Quelles étaient vos motivations à devenir actionnaire des Sismo ?
O.B. Nous sommes actionnaires de la société coopérative de production (SCOP) Les Sismo à hauteur de 25 % dans une volonté de contribuer à consolider l’univers des agences de design. Nous ne sommes donc pas du tout dans une démarche capitalistique, car il n’y a rien à gagner d’un point de vue financier à être actionnaire d’une SCOP, les bénéfices étant intégralement redistribués aux salariés. Ce qui nous motive, c’est l’existence d’un monde du design indépendant, c’est-à-dire non piloté par des cabinets de conseil traditionnels. D’autant plus que, si l’on regarde le marché des agences de design, il apparaît qu’il s’agit d’un marché global de la transformation. On essaie de convaincre les autres agences de design de cette réalité et de privilégier les collaborations avec des cabinets de conseil qui respectent les fondamentaux d’une agence de design. Chacun a un pas de côté à faire pour s’entendre sur un terrain où l’on pourra tous opérer de façon intelligente. On n’y est pas encore, mais il est certain que nous aurions tous à gagner à nous construire sur des approches respectueuses des uns et des autres, comme c’est le cas avec des gens comme Balthazar, par exemple. Pour revenir à notre investissement dans le capital des Sismo, cela nous a demandé 4 à 5 mois de réflexion pour analyser toutes les options, puis aller au tribunal pour défendre l’idée qu’on allait contribuer à remettre de l’ordre dans leur gestion. Notre situation financière transparente et structurée a manifestement rassuré. La qualité de l’équipe dirigeante des Sismo a fait le reste. Au final, on croit dans Les Sismo et on est content de travailler avec eux.

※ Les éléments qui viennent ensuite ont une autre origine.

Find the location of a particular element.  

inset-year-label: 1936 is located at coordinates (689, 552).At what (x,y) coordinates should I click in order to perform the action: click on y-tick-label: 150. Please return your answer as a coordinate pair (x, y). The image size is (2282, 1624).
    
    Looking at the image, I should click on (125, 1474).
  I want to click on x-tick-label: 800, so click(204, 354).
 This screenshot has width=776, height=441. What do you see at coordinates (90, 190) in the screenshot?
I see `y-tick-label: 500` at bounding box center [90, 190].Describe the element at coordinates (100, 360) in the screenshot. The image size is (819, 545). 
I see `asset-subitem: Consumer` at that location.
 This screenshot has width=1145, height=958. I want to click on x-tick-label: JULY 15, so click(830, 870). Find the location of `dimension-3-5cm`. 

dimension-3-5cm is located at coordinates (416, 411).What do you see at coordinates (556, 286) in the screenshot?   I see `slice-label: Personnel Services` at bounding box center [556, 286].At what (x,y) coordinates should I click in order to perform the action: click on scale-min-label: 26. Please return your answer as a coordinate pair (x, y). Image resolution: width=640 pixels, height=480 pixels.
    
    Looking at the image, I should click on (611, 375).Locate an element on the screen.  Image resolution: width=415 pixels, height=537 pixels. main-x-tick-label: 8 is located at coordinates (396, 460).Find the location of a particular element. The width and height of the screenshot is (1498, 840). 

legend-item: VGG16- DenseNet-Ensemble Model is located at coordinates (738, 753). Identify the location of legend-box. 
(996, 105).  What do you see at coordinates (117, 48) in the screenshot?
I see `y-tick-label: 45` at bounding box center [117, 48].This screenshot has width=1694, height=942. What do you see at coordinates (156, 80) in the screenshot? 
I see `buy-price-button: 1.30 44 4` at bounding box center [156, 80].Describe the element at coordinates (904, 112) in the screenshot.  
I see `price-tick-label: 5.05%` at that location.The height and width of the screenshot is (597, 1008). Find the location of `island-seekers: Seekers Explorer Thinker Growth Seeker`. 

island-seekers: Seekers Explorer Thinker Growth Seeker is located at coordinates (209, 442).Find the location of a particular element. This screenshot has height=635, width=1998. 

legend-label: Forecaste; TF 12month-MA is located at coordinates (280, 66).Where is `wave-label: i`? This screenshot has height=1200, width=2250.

Votre vision du métier et de ses évolutions ?
O.B. Pour moi, le design est une compétence et non un métier. Quand on accueille de jeunes designers, ils ont une identité métier très forte, alors que le marché met souvent en échec la profession. Par conséquent, il faut se développer sur une chaîne de valeur plus large que celle du design, et qui renvoie notamment à la facilitation ou à l’accompagnement. On forme de ce fait nos designers à la facilitation, au changement et à la transformation pour les faire monter en compétence. Il faut s’ouvrir à des logiques métiers plus larges que celle du design.
Un message pour terminer ?
O.B. Merci à Design fax de nous avoir permis de nous exprimer et d’avoir pris le temps de nous écouter, le tout dans un état d’esprit particulièrement bienveillant.